“And the day came when the risk to remain tight in a bud was more painful than the risk it took to blossom. Life is a process of becoming, a combination of states we have to go through. Where people fail is that they wish to elect a state and remain in it. This is a kind of death… Life is truly known only to those who suffer, lose, endure adversity and stumble from defeat to defeat.”
– Anais Nin, The Diary of Anais Nin, Vol. 1: 1931-1934
“She stood still, slightly darker than the darkness, and their hands met as if guided by some perfected instinct which found no place in their conscious minds.”
– Lawrence Durrell, The Alexandrian Quartet, Justine
Dear F,
I’ve tried so hard to think of my favorite moment, favorite thing that you’ve done, favorite scene we’ve acted out together, but there are are many. Too many one liners to start or finish your story, our story. Maybe that’s all you were really, a one liner – all I permitted myself to be at the time, all I could bear to be. I wanted to be a period at the end of a sentence and collapse into myself and let that be it. And you let me. Oh how you let me. But then I began to expand, without my knowing it, and that was the beginning of the end of us. Of you, of the you that’s only ever existed through my eyes, the you I conceived to be my sentence, the you I composed so beautifully in place of myself.

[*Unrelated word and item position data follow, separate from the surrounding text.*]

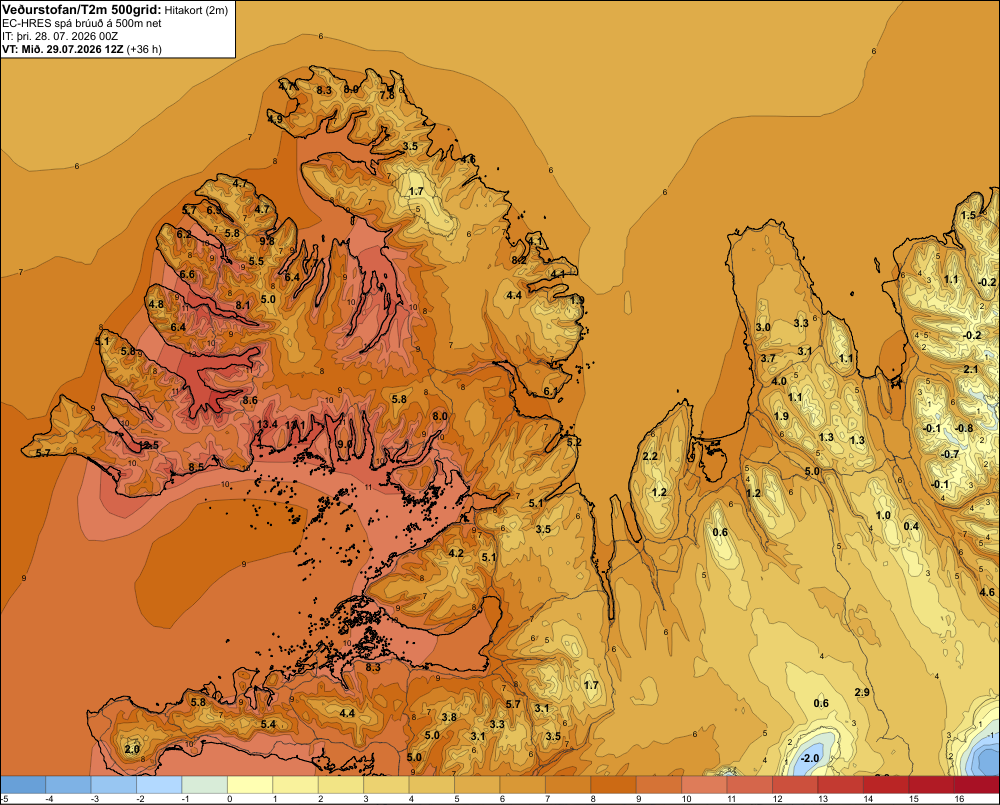Select the dark red 16 degree swatch
Viewport: 1000px width, 805px height.
(976, 785)
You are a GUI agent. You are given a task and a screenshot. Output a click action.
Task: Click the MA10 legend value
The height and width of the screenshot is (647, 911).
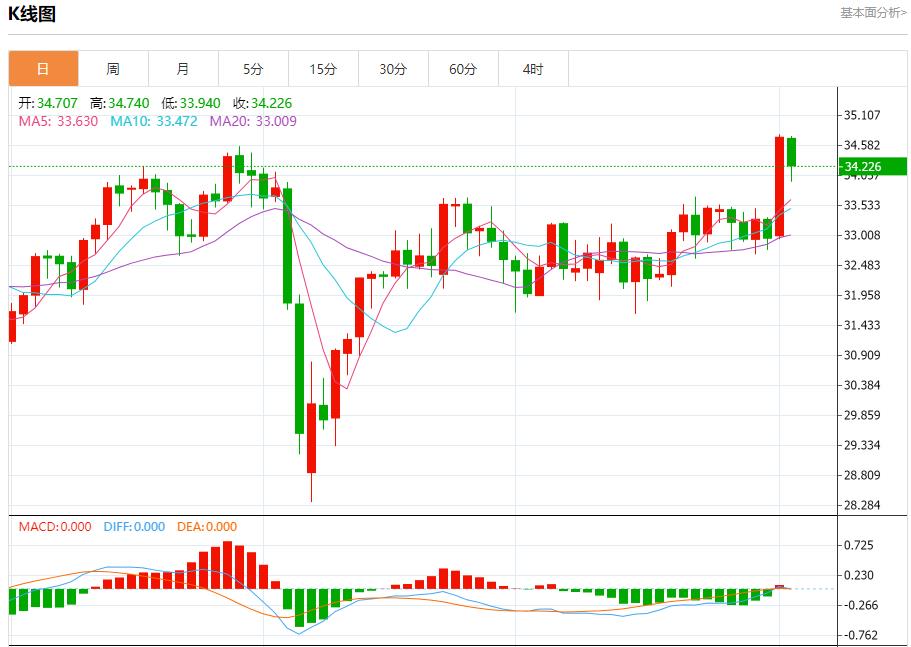tap(154, 121)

I’ve tried so hard to think or know if you knew it or know it now. Sometimes I know you do, sometimes I don’t. Sometimes I convince myself that I felt it, that you felt it. Sometimes I think you must of.
Now I don’t care anymore. I don’t care anymore because I know now that even if all my projections onto our scenes were mutual, even if it meant something to you, that meaning wouldn’t mean anything to you. And while I agree with your emotional nihilism in theory – that’s no way to live a life.

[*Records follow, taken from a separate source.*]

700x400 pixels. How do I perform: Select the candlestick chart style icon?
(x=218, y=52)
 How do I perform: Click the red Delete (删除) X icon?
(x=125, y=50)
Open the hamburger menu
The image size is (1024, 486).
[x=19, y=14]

For all my mistakes, I know at least that I have always fought to live my life in opposition to Hegel’s sub-man, a being who wishes to eliminate the anxiety they feel when confronted by their freedom and therefore denies the world and themselves. A being whom Beauvoir writes is, “afraid of engaging himself in a project as he is afraid of being disengaged and thereby of being in a state of danger before the future, in the midst of possibilities.” This unforeseen future which he fears, “may remind him of the agonizing consciousness of himself.” A nihilistic being who anyone whom has ever wrestled with themselves and the void alone can see straight through – through to the “disappointed seriousness which has turned back upon itself.”
In any case – fear, agony, and nihilism aside – I, in the face of such indecision when confronted with the overwhelm of catch phrases and iconic vignettes we created together, will just have to start at the beginning.
From the beginning: a Tuesday night at the end of October on the wet cobblestone steps before Sainte-Catherine de Bruxelles. There where I waved to you as you approached and could only see my dark silhouette in my uniformed black trench and boots. From the beginning, when the greying stubble on your cheeks scraped mine as you gifted me your Italian ‘il bacetto’ greeting.